## Aim
Rewrite the lines of the material below as a numbered list, skipping any blank lines. Leave the pictures out of your list.

Data items
—————

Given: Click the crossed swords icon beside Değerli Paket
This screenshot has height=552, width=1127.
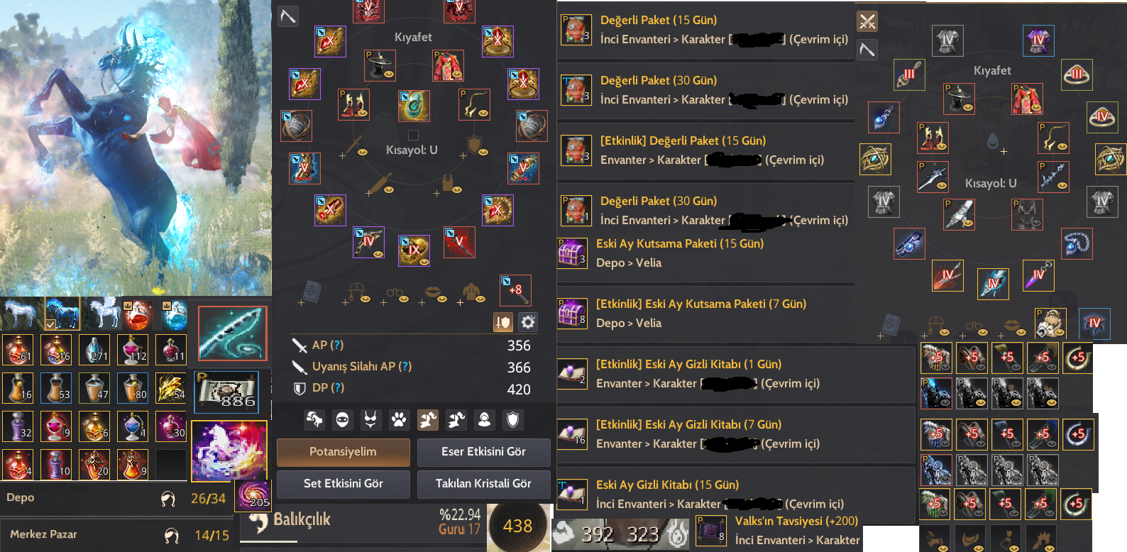Looking at the screenshot, I should click(867, 21).
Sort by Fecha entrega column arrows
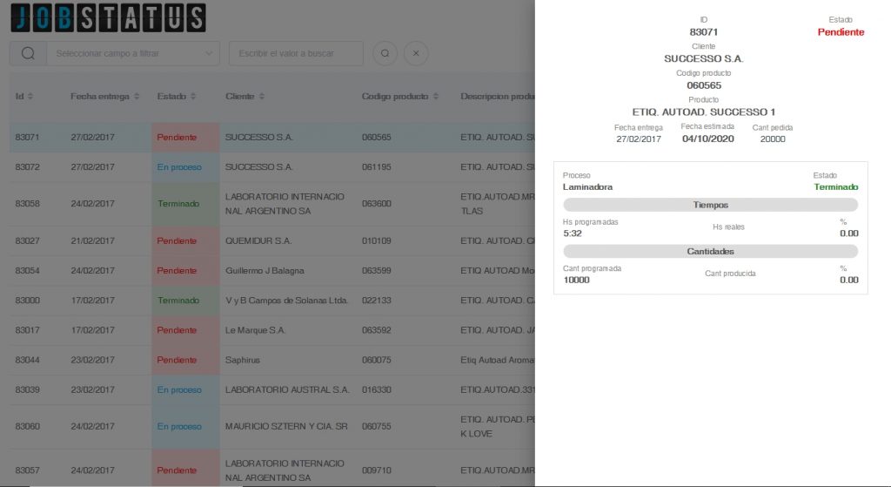The image size is (891, 487). click(x=137, y=96)
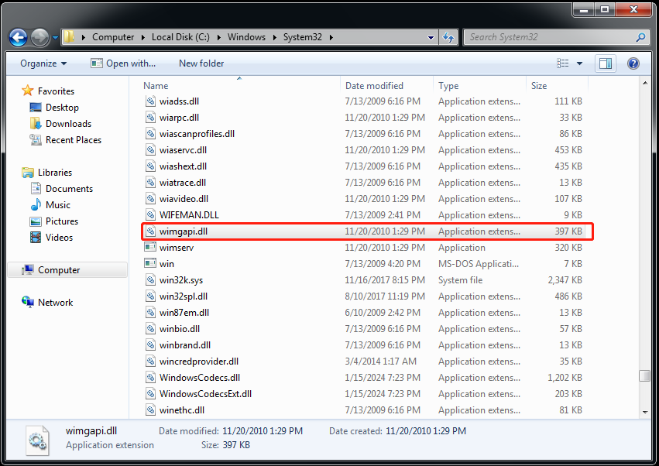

—————

## Complete response
1. Given: Click the crossed swords icon beside Değerli Paket
2. This screenshot has height=552, width=1127.
3. Looking at the screenshot, I should click(867, 21).
4. Sort by Fecha entrega column arrows
5. The image size is (891, 487). click(x=137, y=96)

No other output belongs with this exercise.